Nicht nur Unternehmerlobbys, auch der Wirtschaftsminister, der Finanzminister, die Abgeordneten, die Experten und die Presse kommentieren regelmäßig mit besorgtem Unterton die Entwicklung der Einkommen aus Lohnarbeit. Aber nie verlieren sie ein Wort über die Einkommen aus Vermögen, „the engine which drives Enterprise“, so John Maynard Keynes (A Treatise on Money, 1930, Bd. II, S. 149). Selbst in den Notes de conjoncture des Statec fehlen Betrachtungen über den „revenu de la propriété“, die „dividende“, das „résultat de l’exercice“, den „revenu distribué“ oder den „bénéfice“. Die Begriffe kommen in den Konjunkturanalysen nicht einmal vor. Die amtliche Neugier hört bei der Wertschöpfung auf – vor deren Aufteilung.
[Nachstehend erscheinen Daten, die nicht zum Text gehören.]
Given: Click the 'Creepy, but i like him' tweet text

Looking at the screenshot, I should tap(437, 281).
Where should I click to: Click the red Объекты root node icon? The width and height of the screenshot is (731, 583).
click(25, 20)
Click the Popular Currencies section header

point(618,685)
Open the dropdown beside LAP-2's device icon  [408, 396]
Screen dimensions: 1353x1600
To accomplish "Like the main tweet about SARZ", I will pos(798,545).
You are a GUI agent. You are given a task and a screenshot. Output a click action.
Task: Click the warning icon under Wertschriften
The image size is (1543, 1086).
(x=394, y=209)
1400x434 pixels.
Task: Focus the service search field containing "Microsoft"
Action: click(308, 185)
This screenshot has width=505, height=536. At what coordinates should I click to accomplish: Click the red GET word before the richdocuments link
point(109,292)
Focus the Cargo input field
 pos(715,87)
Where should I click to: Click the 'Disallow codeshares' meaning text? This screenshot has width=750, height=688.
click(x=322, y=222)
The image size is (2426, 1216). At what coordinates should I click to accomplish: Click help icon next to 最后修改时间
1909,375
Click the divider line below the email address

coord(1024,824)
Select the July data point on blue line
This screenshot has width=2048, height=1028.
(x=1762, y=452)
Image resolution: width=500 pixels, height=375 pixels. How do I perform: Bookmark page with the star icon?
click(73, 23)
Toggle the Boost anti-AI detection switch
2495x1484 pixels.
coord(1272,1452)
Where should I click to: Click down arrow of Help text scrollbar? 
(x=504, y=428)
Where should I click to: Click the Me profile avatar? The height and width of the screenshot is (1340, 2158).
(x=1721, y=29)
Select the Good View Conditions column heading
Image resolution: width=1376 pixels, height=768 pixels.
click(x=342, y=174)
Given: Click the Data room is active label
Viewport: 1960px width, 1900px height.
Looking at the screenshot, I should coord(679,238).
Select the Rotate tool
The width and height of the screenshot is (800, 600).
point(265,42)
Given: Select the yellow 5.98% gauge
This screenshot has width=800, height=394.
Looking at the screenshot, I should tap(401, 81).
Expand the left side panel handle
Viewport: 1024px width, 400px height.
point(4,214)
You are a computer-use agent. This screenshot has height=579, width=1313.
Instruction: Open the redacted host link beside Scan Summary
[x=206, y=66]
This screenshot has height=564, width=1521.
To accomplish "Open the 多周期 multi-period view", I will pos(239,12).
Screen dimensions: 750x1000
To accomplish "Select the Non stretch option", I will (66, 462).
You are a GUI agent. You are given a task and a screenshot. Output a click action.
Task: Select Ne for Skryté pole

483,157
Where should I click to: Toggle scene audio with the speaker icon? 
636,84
Anders als beim Mindestlohn erörtert nie jemand, wie hoch die entnommenen Betriebsergebnisse sind. Ob sie zu schnell zunehmen, ob sie die Kaufkraft der Haushalte belasten, ob sie diejenigen der Nachbarländer übertreffen und der Wettbewerbsfähigkeit schaden. Wird nicht genug investiert oder ist die Produktivität zu niedrig, geben Unternehmerlobbys dem Personal in den Betrieben und in der Regierung die Schuld. Nie fragt jemand, ob vielleicht zu viel Mehrwert als Dividenden an die Aktionäre überwiesen wird. Ob das Geld nicht besser in den Unternehmen belassen werden soll, um es zur Schaffung von Arbeitsplätzen, zur Verbesserung der Produktionsabläufe oder als Rücklagen für Seuchen und Krisen einzusetzen.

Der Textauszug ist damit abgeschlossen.